American democracy and oligarchy

Roberts has been increasingly critical of what he deems as the lessening of democracy in the U.S.; instead accusing it of being run by oligarchs by stating:

"The west prides itself that it is the standard for the world, that it is a democracy. But nowhere do you see democratic outcomes: not in Greece, not in Ireland, not in the UK, not here, the outcomes are always to punish the innocent and reward the guilty. And that's what the Greeks are in the streets, protesting. We see this all over the west. There is no democracy, there are oligarchies, some of these smaller European countries are not even run by their own governments, they are run by Wall Street... There is probably more democracy in China than there is in the west. Revolution is the only answer... We are confronted with a curious situation. Throughout the west we think we have democracy, we hold ourselves up high, we demonize China, we talk about the mafia state of Russia, we talk about the Arabs and so on, but where is the democracy here?" [23]

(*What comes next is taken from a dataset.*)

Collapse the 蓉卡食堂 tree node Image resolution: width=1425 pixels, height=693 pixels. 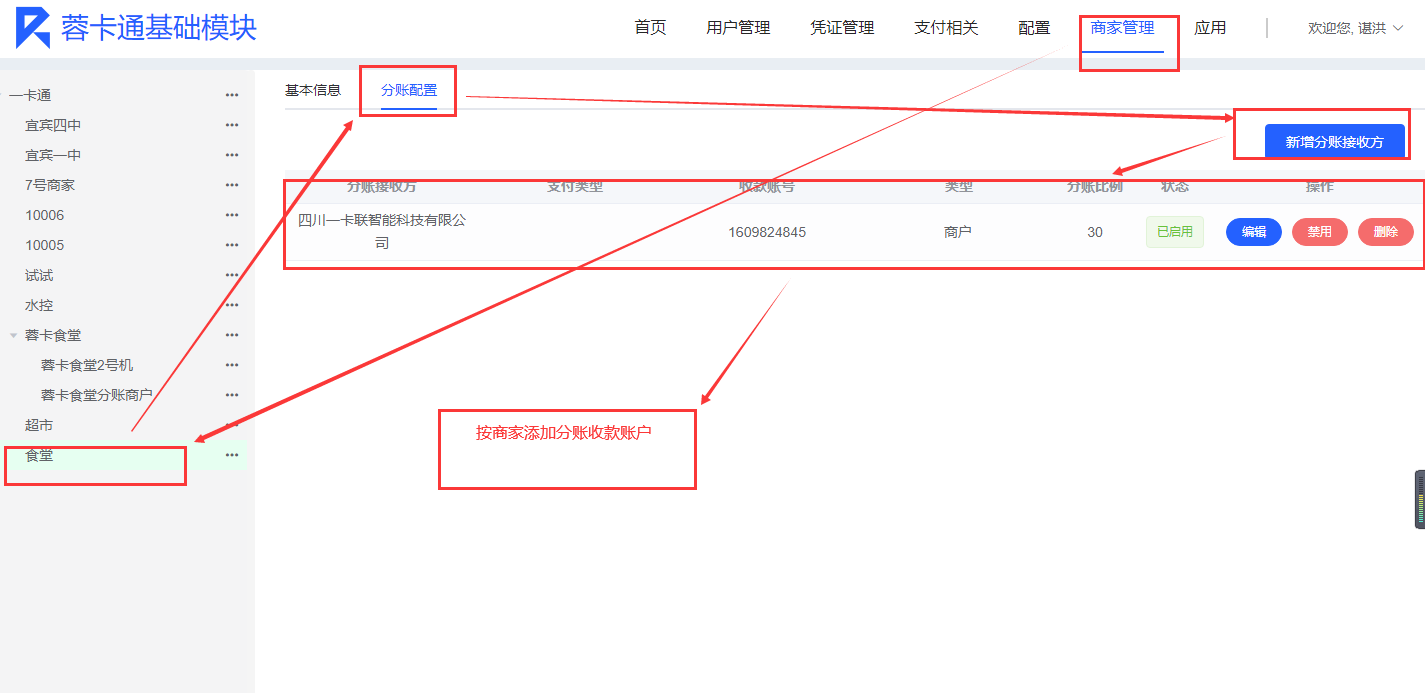[14, 335]
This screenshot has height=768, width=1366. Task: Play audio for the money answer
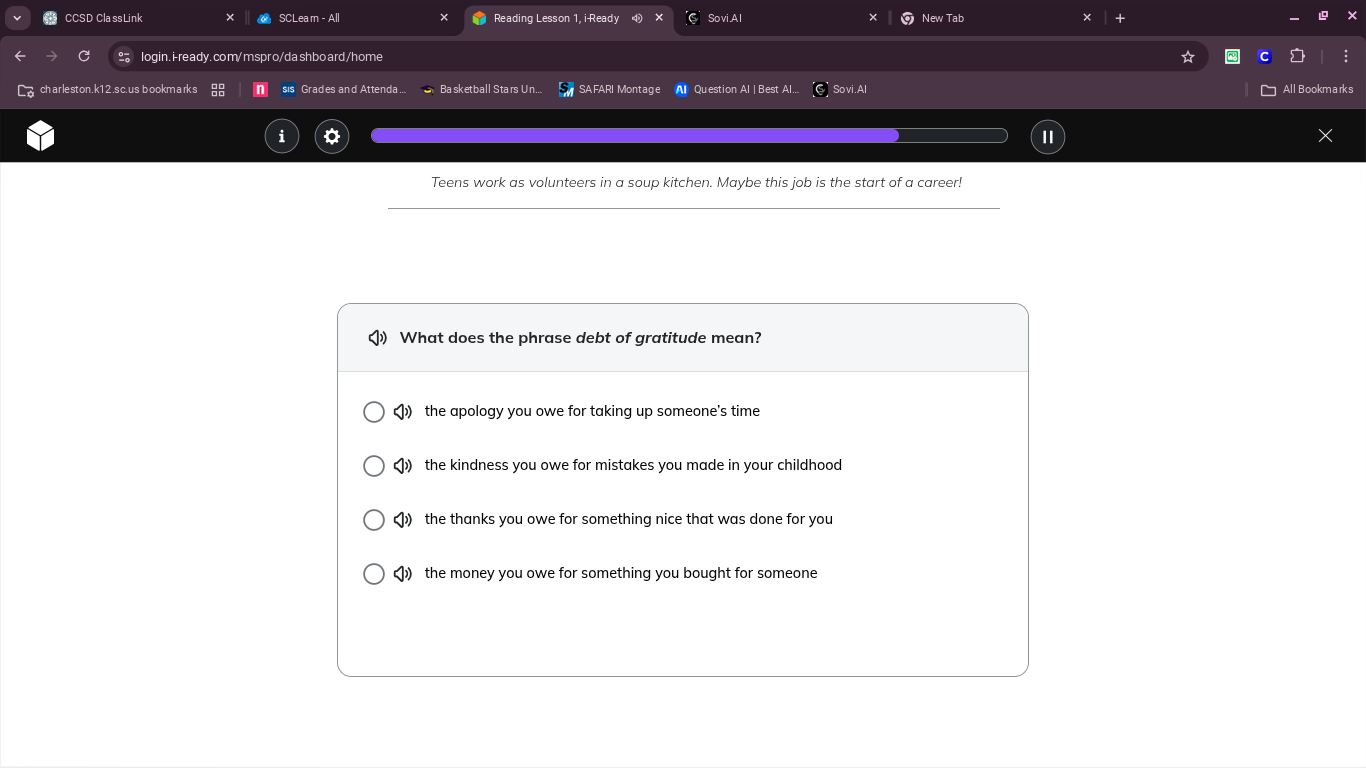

Cessation and resumption of journalism

On March 26, 2010, Roberts announced he was "signing off" as a journalist in a column titled "Truth Has Fallen and Taken Liberty With It".[24] However two months later another article by Roberts had appeared in counterpunch.org.[25] Thereafter he resumed publishing articles regularly, going on to publish 25 more articles in 2010 alone, cf. on his website.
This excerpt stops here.